闫熠原以为秦子衿的神秘男友是个普通人,没想到还是个富二代,他听说过,司辰安最开始带的一个女艺人的老公,纪涵的堂哥,纪明翰。
按照纪明翰的说法,当年秦子衿的名气没有妻子高,纪家看不上,就选择了现任妻子,不过两人私下一直保持来往,这次意外得来的孩子完全不在两人计划之内。
纪明翰原本打算离婚娶秦子衿的,但秦子衿不忍伤害她的好姐妹,只说了一句她自己解决后就匆匆离开,没想到她的解决方式是找司辰安接盘。
恰好那时候纪家和祁家在打压司辰安,两家联合围剿盛星,搞得他焦头烂额。
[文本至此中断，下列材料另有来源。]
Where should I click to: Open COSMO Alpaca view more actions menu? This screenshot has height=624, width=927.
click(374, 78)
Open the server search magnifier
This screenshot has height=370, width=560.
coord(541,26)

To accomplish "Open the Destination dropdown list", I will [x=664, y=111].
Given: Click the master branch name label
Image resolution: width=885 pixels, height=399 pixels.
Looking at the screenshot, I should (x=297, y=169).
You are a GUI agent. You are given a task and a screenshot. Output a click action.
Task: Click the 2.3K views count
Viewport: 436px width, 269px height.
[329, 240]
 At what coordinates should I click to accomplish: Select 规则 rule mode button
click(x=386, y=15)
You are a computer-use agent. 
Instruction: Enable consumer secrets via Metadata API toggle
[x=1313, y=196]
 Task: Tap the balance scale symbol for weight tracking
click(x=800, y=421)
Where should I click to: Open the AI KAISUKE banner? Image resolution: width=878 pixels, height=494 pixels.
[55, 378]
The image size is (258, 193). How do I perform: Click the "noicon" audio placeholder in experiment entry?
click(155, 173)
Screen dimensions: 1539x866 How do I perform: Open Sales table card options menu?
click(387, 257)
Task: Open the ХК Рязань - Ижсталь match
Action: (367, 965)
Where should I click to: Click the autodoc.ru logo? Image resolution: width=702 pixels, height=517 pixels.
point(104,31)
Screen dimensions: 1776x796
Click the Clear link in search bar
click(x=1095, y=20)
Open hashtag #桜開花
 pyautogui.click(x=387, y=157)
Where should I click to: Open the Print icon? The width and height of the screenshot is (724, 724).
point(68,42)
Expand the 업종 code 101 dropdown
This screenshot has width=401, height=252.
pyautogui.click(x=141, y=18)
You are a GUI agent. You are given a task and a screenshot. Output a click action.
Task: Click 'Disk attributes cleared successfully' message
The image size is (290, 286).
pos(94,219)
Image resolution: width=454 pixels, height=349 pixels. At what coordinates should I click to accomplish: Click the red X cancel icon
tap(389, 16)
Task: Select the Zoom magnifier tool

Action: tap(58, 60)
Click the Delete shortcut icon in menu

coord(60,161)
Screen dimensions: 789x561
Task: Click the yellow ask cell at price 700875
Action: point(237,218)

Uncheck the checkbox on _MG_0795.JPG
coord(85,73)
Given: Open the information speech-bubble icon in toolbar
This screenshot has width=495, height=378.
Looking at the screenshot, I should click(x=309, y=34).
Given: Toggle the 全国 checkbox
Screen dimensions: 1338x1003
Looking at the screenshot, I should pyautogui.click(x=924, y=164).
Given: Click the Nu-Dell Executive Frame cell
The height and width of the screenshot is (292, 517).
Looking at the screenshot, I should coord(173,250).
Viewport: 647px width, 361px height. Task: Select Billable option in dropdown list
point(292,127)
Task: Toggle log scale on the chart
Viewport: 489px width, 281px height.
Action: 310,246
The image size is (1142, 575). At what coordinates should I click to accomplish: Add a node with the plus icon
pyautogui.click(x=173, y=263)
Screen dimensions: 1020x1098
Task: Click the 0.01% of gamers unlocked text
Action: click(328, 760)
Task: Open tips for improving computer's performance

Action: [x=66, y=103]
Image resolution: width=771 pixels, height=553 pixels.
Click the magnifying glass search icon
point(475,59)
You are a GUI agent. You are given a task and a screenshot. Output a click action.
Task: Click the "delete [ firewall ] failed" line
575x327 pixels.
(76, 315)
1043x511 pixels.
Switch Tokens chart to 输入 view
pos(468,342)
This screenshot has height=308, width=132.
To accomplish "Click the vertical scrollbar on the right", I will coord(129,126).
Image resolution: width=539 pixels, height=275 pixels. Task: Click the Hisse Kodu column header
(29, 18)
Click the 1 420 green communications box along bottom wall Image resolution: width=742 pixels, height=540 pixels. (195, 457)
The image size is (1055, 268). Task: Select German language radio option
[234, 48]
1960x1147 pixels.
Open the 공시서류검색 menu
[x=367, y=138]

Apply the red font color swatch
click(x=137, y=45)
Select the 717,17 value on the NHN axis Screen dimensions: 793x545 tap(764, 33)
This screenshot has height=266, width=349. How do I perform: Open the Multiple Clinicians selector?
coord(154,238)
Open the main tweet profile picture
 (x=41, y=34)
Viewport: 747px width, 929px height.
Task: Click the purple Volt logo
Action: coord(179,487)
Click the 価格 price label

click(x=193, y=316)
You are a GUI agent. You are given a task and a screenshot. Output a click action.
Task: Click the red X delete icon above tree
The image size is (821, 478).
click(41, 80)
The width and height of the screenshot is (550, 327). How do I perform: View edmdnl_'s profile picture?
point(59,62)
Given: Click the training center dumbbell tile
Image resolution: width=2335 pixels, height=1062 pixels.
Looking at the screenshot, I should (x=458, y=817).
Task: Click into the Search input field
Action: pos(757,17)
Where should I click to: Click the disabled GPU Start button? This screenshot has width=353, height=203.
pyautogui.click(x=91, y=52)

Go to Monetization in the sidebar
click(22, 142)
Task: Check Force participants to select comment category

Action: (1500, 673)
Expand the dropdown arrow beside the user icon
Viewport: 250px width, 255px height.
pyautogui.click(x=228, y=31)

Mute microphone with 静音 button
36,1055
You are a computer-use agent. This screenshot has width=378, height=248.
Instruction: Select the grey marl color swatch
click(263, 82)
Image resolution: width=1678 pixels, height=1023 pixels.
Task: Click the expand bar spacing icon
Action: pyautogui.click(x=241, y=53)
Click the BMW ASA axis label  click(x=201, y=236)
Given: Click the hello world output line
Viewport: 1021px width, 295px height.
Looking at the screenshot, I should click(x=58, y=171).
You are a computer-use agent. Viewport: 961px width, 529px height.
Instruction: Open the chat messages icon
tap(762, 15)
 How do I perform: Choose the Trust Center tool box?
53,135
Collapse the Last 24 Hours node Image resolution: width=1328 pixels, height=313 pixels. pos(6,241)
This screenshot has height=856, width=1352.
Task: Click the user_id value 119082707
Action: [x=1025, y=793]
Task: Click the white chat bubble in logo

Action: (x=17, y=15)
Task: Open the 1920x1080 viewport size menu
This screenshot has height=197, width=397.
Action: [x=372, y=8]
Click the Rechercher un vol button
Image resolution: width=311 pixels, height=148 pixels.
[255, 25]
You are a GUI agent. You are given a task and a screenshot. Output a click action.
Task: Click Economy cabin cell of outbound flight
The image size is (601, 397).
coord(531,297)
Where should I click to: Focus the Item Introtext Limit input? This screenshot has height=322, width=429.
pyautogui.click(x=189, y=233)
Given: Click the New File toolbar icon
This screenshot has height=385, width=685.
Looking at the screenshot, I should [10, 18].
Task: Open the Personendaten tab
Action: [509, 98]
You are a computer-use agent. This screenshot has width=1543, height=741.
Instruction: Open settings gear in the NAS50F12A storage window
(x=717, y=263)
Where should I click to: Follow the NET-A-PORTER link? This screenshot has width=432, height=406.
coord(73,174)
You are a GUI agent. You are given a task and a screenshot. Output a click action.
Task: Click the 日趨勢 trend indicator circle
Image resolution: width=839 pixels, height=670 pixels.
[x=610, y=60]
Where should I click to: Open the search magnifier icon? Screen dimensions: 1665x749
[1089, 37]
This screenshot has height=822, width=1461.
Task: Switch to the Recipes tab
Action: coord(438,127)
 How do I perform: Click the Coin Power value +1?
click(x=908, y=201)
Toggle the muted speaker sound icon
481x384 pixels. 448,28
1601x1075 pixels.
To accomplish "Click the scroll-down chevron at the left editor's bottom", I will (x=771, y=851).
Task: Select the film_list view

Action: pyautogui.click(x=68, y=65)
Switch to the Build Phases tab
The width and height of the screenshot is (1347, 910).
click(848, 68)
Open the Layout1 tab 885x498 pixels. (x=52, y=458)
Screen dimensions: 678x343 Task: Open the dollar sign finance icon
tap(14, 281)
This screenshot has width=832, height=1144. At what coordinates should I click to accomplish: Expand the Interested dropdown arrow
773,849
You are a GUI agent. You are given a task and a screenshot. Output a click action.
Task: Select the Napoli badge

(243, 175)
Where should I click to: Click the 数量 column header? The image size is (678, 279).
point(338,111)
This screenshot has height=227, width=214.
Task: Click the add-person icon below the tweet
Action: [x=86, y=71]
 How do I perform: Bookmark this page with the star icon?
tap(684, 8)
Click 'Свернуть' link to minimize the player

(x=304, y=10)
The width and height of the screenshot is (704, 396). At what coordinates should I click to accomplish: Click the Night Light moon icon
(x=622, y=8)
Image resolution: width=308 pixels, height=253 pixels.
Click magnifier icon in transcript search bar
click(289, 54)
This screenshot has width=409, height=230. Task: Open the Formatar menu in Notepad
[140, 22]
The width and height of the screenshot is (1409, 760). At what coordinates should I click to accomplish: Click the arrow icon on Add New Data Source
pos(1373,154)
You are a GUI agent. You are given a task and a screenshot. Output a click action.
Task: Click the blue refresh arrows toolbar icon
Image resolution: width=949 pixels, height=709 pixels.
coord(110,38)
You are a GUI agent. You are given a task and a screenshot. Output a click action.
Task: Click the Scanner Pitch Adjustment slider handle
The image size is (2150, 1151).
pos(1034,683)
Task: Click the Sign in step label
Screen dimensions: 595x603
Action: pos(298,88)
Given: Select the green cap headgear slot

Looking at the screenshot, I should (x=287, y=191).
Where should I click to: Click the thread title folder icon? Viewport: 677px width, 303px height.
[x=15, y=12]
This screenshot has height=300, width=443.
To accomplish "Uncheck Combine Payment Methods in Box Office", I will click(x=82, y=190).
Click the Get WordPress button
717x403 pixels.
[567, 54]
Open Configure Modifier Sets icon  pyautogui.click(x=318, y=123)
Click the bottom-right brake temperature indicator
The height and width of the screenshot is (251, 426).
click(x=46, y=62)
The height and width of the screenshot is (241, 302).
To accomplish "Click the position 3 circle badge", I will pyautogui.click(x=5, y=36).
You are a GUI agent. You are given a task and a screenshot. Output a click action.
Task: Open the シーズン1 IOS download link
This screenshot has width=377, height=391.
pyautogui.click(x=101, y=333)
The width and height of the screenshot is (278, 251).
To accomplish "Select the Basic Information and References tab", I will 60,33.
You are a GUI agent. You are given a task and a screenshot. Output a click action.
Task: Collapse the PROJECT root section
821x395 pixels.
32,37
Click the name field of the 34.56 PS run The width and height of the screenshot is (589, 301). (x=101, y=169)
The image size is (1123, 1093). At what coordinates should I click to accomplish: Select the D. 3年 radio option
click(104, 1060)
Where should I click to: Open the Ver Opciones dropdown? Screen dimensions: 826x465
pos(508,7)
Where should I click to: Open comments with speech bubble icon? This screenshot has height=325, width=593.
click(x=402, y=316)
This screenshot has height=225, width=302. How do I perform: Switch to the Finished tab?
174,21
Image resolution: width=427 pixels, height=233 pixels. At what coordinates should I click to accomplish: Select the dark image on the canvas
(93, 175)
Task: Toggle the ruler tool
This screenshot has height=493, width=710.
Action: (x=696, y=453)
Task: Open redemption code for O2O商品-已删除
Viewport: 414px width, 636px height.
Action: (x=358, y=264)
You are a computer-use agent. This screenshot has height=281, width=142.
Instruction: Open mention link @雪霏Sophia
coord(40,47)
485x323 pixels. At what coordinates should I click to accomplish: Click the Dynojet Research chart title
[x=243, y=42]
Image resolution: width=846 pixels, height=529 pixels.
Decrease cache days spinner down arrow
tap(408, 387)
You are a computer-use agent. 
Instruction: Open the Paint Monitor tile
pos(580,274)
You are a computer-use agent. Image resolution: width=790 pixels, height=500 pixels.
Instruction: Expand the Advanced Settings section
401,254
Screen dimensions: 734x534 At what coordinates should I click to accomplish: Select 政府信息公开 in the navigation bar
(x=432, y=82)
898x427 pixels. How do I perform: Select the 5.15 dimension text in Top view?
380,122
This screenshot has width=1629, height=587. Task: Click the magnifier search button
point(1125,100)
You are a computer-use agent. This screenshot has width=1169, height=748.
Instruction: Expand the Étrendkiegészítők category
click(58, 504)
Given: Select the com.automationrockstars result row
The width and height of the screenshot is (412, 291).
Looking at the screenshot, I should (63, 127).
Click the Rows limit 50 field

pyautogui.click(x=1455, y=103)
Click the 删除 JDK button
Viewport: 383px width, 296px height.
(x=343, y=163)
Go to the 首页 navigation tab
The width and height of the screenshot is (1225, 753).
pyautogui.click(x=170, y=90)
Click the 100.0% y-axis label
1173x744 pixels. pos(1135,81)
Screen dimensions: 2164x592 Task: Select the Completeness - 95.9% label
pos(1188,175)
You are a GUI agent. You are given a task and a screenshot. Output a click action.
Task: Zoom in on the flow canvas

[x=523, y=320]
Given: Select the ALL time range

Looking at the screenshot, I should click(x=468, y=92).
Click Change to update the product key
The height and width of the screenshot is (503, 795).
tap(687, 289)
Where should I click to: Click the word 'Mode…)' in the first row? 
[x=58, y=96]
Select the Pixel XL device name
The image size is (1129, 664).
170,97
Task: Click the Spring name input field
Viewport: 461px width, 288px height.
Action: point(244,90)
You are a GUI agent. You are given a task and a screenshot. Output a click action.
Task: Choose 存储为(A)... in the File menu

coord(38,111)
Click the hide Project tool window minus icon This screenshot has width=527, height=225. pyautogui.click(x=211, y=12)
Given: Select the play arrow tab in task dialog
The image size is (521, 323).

秦子衿看准时机发出照片和行程,买了水军引导舆论,看似在帮司辰安,实则在逼他接盘。
司辰安和秦子衿的婚礼订在了六月底,那时候闫熠恰好在剧组,不论他做什么,都不会有人怀疑。
安排好一切之后,闫熠把房子打扫了一遍,又给阳台花架上的花松了土,浇了水,忙活到傍晚才随便点了个外卖。
“熠哥,这里。”周成从车里探出脑袋,十分自来熟地道:“我叫周成,是你的助理兼临时司机,你可以叫我成成……”
“你做两份工作,司总给你开双份工资了没?”
闫熠坐上车,环视了一下,司辰安给他配的是一辆保姆车,空间很大,自带冰箱,用帘子隔出来一小块看上去像是换衣服的地方。
“你怎么知道,司总给我开双倍工资?”周成笑起来很好看,眉眼都是弯弯的,“双倍工资哎……过了试用期会更高。”
两人又聊了些其他的,周成虽然年纪小,但开车的技术不亚于老司机。
周成也没藏着,大大方方地介绍了自己,她家庭情况不好,母亲瘫痪,一家子全靠父亲开车拉黑活为生。高考落榜之后她学了驾照,经常和父亲到处跑,有时候也会帮他开车,技术慢慢就练出来了。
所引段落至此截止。